— start EXTRACT TO READ —

All experiments were performed for wide spectrum of parameters of machine learning methods. The presented results are related only to those settings that provided the highest classification efficiency in the most of cases (bolded in Table 1); an exemplary panel of graphs with full results for every machine learning algorithm is available in Additional file 1: Figure S1.

Table 1 Machine learning methods used in the experiments with the optional abbreviations used in further work

Similarly to already reported findings, the number of trees grown when Random Forest is run equal to 100 led to the highest classification efficiency [6], as well as setting the number of neighbours to 1 when k-NN is applied [5]. Some authors also pointed out, that RBF kernel is an optimal choice for SVM experiments [6], whereas in our tests, the normalized polykernel showed the best values of evaluating parameters for the majority of cases. Naïve Bayes appeared to be more effective base classifier than J48, and C.4.5 pruning won over the reduced-error pruning (Table 1, Additional File 1: Figure S1).

Due to a great number of results, the heat maps (Figure 1) were employed to qualitatively represent values of the evaluating parameters (all numerical values together with their standard deviations are available in Additional file 2: Tables S1–S3). In case where subsets of inactives were selected randomly, the presented results are the averaged outcomes from 10 iterations (standard deviation of evaluating parameters values did not exceeded 0.05, confirming the consistency of the shown data).

Figure 1
figure 1

A set of heat maps visualizing the values of evaluating parameters obtained in a) common-test set mode experiments and in b) various-test set mode experiments. Figure 1 presents recall, precision and MCC values obtained in the experiments. Columns of maps are referring to particular evaluating parameter, rows to particular target. Rows in maps correspond with different machine learning methods, whereas columns in maps refer to different training sets and use of various fingerprints for molecules representation.

— end EXTRACT TO READ —

## CHALLENGE 1
Translate this sentence from the passage on machine learning experiments into Spanish: "Figure 1 presents recall, precision and MCC values obtained in the experiments."
## CHALLENGE 2
Please write out the passage on machine learning experiments word for word, from "Similarly to already" to "1: Figure S1).".

— start EXCERPTED RECORDS —

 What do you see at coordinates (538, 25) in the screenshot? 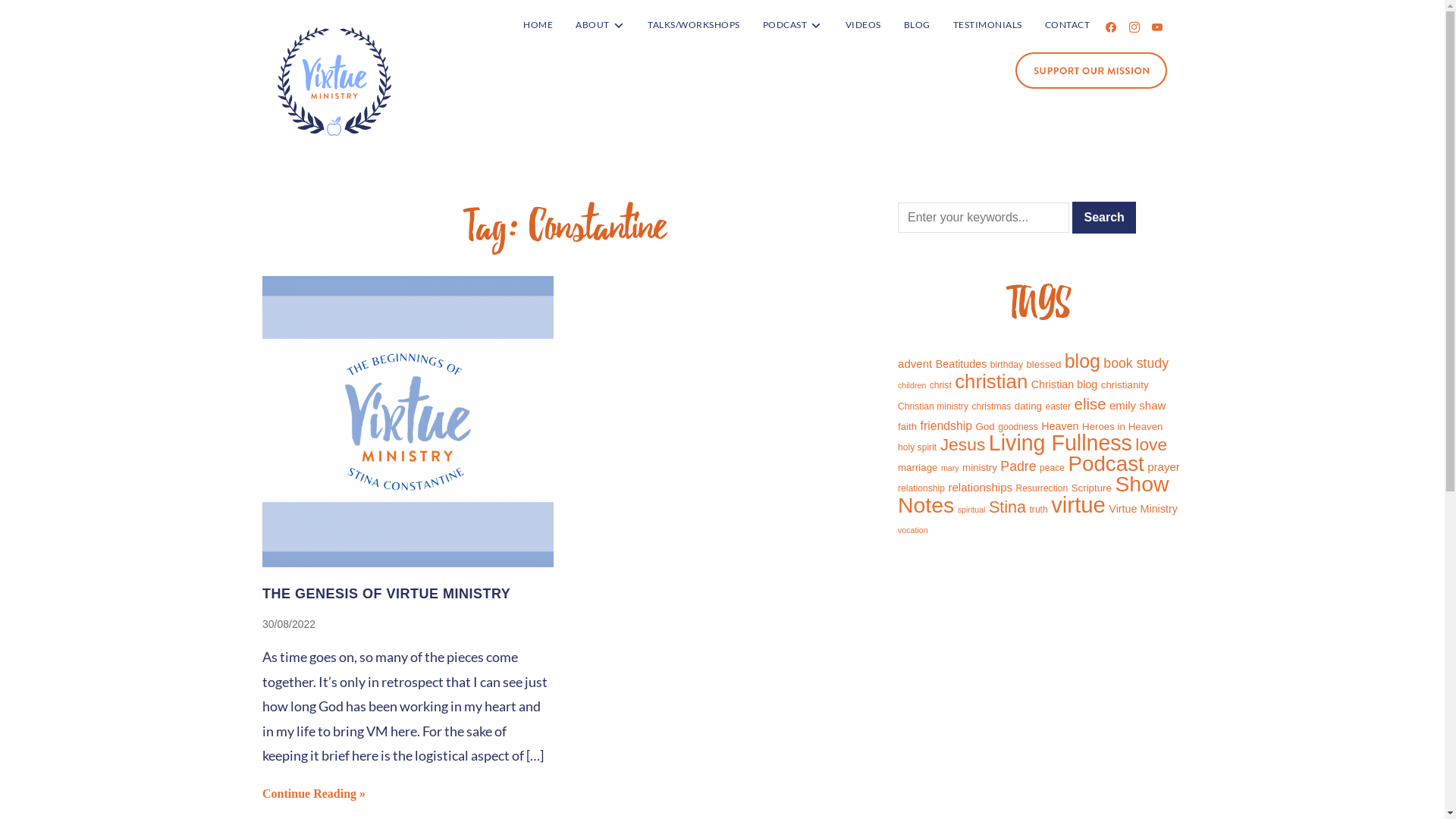
I see `'HOME'` at bounding box center [538, 25].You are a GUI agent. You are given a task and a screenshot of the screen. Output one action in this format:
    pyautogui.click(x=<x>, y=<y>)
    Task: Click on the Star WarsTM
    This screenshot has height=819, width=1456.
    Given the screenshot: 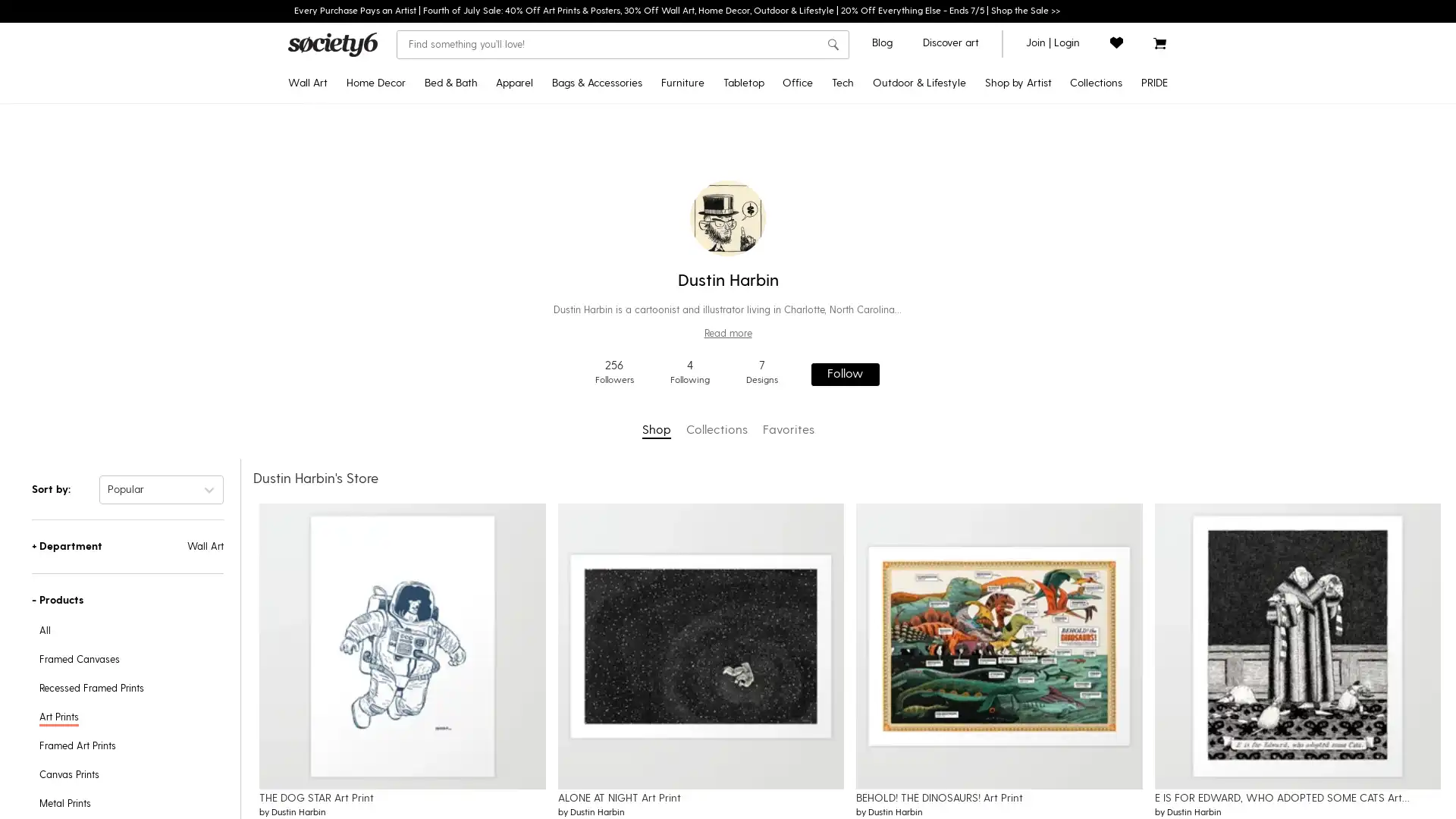 What is the action you would take?
    pyautogui.click(x=977, y=146)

— end EXCERPTED RECORDS —

## FINISHED ANSWER 1
La Figura 1 presenta los valores de exhaustividad, precisión y MCC obtenidos en los experimentos.

## FINISHED ANSWER 2
Similarly to already reported findings, the number of trees grown when Random Forest is run equal to 100 led to the highest classification efficiency [6], as well as setting the number of neighbours to 1 when k-NN is applied [5]. Some authors also pointed out, that RBF kernel is an optimal choice for SVM experiments [6], whereas in our tests, the normalized polykernel showed the best values of evaluating parameters for the majority of cases. Naïve Bayes appeared to be more effective base classifier than J48, and C.4.5 pruning won over the reduced-error pruning (Table 1, Additional File 1: Figure S1).